Osteoarthritis Patient-Focused Drug Development
The OA Voice of the Patient Report is the culmination of the Arthritis Foundation’s efforts to engage patients in all aspects of treatment development for arthritis patients. To accomplish this end for patients with Osteoarthritis (OA), the Arthritis Foundation hosted an OA Patient-Focused Drug Development (PFDD) meeting in the Washington, D.C. area on March 8, 2017. This meeting provided the U.S. Food and Drug Administration (FDA), drug developers, health care providers, academic researchers, and other stakeholders an opportunity to hear directly from patients, patient advocates and caretakers about the signs and symptoms that matter most to them. OA patients shared just how much this disease impacts their lives, as well as the gaps in treatment and what they are looking for in ideal, new treatment options.
The OA Voice of the Patient Report reflects these patients’ lived experiences and what they feel is important about their disease and treatments, from a patient-perspective. The Arthritis Foundation recommends that these findings be strongly considered when developing regulatory guidance for new treatments.
The meeting was a tremendous step in the right direction in bringing patients new treatments to market.
Osteoarthritis Patient-Focused Drug Development Meeting
FDA Discusses the Importance of PFDD Meetings
Janet Woodcock, M.D., Director, Center for Drug Evaluation and Research at the FDA, talk about the importance of PFDD meetings and how they are impactful for both participants and the FDA. Watch the video here.
Advancing Osteoarthritis Treatment Webinar
In an effort to collect information from Osteoarthritis (OA) patients about their experiences with OA, we hosted a webinar for OA patients on January 31, 2017. Patients responded to questions about their experiences with OA including treatments and asked a rheumatologist and orthopedic surgeon questions about their disease and the future of treatments.

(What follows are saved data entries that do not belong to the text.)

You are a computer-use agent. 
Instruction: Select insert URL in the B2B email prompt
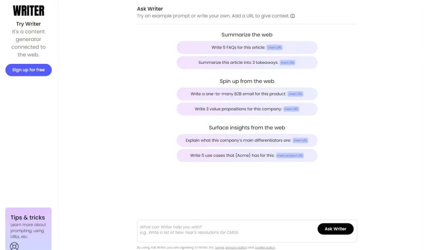(296, 94)
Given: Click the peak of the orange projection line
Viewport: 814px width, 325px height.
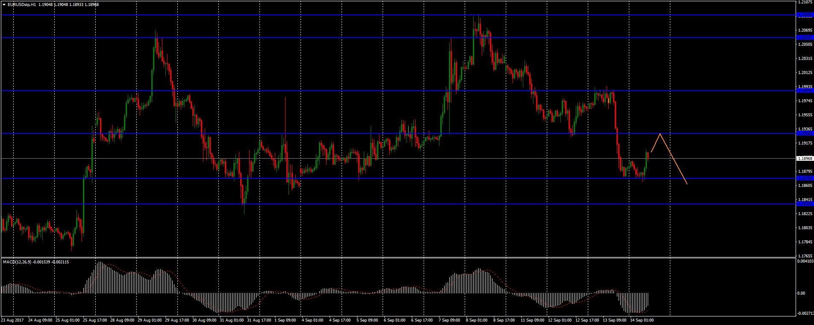Looking at the screenshot, I should [661, 134].
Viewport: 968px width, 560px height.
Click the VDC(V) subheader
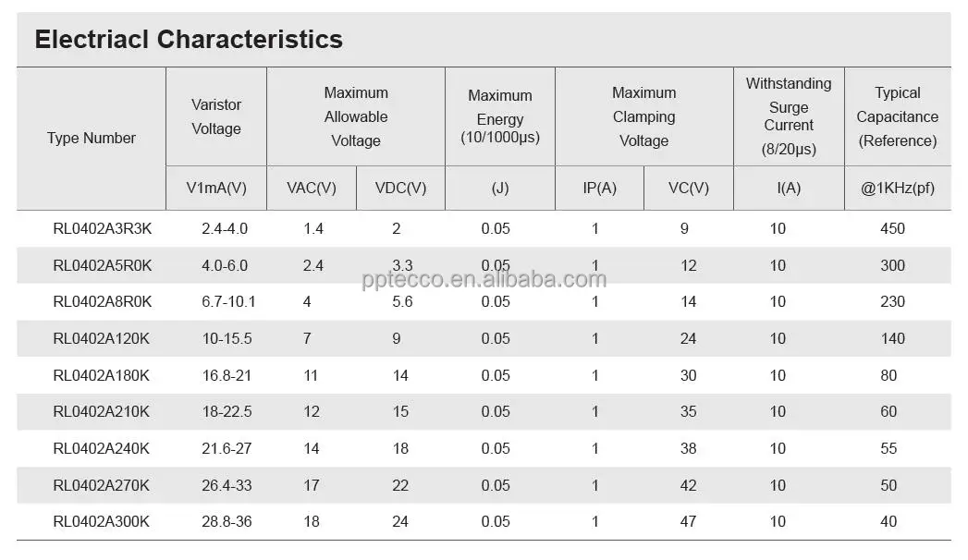tap(400, 189)
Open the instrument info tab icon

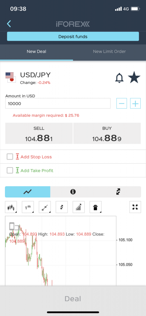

Watch the webinar here.
In addition to the webinar, we hosted five focus groups around the country to collect critical information about the impact of OA. They were held in Indianapolis, Indiana; West Palm Beach, Florida; New York City, New York; Phoenix, Arizona; and San Leandro, California. In each of these conversations we collected insights about the true impact of this debilitating disease, what patients’ experiences have been with the treatments currently available, and what the OA community hopes for in treatments of the future.